The symphony is characterized by its use of string and woodwind solos; the first movement opens with a long and discursive clarinet solo over a timpani roll; (this idea returns at the start of the fourth movement, fortissimo in the strings, with wind and brass chordal accompaniment), and subsequent movements include violin and cello solos.

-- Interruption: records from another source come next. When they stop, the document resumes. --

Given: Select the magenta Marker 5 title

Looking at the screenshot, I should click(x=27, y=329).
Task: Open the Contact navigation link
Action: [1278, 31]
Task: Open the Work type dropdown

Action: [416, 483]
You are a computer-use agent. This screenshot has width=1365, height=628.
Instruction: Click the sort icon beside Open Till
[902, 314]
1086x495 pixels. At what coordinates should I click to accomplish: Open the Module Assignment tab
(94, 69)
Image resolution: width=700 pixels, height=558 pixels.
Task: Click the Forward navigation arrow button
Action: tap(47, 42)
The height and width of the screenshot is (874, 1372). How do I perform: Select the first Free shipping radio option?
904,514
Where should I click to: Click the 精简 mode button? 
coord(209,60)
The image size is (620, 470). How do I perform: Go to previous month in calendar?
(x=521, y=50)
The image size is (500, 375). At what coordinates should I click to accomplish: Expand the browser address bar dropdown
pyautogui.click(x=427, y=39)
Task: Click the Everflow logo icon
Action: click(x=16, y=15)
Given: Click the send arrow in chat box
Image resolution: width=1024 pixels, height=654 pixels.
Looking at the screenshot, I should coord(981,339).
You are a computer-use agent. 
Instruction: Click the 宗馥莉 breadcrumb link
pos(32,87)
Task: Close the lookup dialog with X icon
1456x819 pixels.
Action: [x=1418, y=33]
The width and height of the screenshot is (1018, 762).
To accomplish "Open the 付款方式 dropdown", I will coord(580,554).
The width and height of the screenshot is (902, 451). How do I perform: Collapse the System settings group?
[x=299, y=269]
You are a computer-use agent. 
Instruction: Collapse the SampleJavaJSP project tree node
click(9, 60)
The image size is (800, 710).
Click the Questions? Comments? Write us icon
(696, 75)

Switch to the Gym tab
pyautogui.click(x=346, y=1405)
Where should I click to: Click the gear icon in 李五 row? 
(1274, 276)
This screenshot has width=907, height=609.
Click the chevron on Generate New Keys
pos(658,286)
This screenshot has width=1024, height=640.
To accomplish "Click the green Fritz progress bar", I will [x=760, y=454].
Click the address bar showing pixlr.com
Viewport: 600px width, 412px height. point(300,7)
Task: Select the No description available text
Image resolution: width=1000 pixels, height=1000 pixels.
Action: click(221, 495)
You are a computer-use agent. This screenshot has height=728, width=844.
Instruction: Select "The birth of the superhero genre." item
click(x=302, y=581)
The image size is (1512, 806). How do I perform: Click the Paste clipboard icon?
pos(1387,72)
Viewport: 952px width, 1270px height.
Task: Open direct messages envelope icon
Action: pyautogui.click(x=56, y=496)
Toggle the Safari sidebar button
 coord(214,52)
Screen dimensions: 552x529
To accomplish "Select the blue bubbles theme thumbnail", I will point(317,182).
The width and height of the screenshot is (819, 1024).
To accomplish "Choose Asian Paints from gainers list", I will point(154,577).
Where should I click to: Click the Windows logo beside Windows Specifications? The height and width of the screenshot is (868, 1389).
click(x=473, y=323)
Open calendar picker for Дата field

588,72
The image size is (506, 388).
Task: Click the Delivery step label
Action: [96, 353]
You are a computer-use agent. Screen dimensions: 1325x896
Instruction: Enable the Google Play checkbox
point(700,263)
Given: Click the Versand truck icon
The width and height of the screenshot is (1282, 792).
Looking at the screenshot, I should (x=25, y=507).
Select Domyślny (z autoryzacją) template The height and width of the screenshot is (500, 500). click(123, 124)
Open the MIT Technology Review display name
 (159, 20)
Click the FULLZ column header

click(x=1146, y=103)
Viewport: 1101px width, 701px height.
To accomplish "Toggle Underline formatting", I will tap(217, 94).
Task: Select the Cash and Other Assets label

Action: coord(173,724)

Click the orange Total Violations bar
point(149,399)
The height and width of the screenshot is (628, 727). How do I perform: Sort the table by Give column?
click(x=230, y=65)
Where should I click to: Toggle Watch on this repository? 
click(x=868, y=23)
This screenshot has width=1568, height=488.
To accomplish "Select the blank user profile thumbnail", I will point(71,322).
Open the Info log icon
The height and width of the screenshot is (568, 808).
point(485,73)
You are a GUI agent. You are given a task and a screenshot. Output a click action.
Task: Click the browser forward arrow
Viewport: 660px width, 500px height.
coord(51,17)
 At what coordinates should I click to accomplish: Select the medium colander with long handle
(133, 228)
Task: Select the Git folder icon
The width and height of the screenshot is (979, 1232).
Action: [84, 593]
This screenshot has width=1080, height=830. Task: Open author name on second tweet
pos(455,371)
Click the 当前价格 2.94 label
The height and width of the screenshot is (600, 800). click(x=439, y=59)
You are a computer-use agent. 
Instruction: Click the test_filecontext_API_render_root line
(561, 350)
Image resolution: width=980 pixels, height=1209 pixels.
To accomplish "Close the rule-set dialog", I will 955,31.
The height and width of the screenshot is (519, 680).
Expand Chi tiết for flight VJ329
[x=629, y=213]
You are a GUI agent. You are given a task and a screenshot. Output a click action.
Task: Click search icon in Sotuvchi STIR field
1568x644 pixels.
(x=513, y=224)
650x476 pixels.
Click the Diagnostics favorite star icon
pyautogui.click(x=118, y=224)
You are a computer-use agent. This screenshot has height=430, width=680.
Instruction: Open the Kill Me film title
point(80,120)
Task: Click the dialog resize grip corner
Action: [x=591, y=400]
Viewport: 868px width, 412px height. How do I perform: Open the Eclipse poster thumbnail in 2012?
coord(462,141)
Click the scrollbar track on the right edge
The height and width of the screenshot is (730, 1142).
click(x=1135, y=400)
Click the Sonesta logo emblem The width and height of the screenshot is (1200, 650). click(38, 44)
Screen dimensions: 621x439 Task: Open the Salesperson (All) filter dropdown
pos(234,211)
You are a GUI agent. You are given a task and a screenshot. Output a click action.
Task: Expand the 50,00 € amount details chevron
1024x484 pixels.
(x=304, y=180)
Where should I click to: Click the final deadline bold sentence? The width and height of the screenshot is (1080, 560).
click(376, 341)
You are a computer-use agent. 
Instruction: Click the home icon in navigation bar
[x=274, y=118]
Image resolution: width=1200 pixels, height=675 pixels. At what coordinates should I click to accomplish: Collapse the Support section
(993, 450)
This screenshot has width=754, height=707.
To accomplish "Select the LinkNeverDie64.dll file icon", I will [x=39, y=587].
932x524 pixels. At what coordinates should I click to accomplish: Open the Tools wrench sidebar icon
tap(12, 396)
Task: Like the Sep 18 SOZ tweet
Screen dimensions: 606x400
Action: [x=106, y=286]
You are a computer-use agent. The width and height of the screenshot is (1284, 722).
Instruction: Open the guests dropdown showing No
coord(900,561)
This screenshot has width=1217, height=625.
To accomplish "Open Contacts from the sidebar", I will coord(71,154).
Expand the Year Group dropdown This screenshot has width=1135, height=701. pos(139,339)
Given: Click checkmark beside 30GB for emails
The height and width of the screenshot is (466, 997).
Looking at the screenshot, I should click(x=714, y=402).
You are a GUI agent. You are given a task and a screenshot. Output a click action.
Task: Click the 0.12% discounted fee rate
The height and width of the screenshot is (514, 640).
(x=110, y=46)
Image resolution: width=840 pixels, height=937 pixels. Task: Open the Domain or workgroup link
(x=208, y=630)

Most performances of the work last between 35 and 40 minutes. Many conductors choose to slacken the speeds suggested by Sibelius's metronome markings, particularly in the fast part (allegro energico) of the first movement. Because of this, many versions of the symphony are about 38–40 minutes long (the publishers suggest the duration is 40 minutes).

== Instrumentation ==
The First Symphony is scored for the following instruments, organized by family (woodwinds, brass, percussion, and strings):

- 2 flutes (each doubling piccolo), 2 oboes, 2 clarinets (in A for Movements I and IV; in B for Movements II–III), and 2 bassoons
- 4 horns (in F), 3 trumpets (in F), 3 trombones, and tuba
- Timpani, bass drum, cymbals, and triangle
- Violins (I and II), violas, cellos, double basses, and harp

==Movements==

Like most symphonies, it is in four movements:

==Discography==

The Finnish composer Robert Kajanus and the London Symphony Orchestra (credited as the "Symphony Orchestra" for contractual reasons) made the world premiere studio recording of the First Symphony on 21–23 May 1930 at Westminster Central Hall, for the Columbia Graphophone Company (Columbia LX 65/69, 1931). (Two years later, in 1932, the British record producer Walter Legge founded the His Master's Voice Sibelius Society, a subscription service that promised to record "all his [Sibelius's] major works and to culminate in the forthcoming Eighth Symphony". Kajanus's pioneering recording of the First Symphony was incorporated retroactively into this cycle.)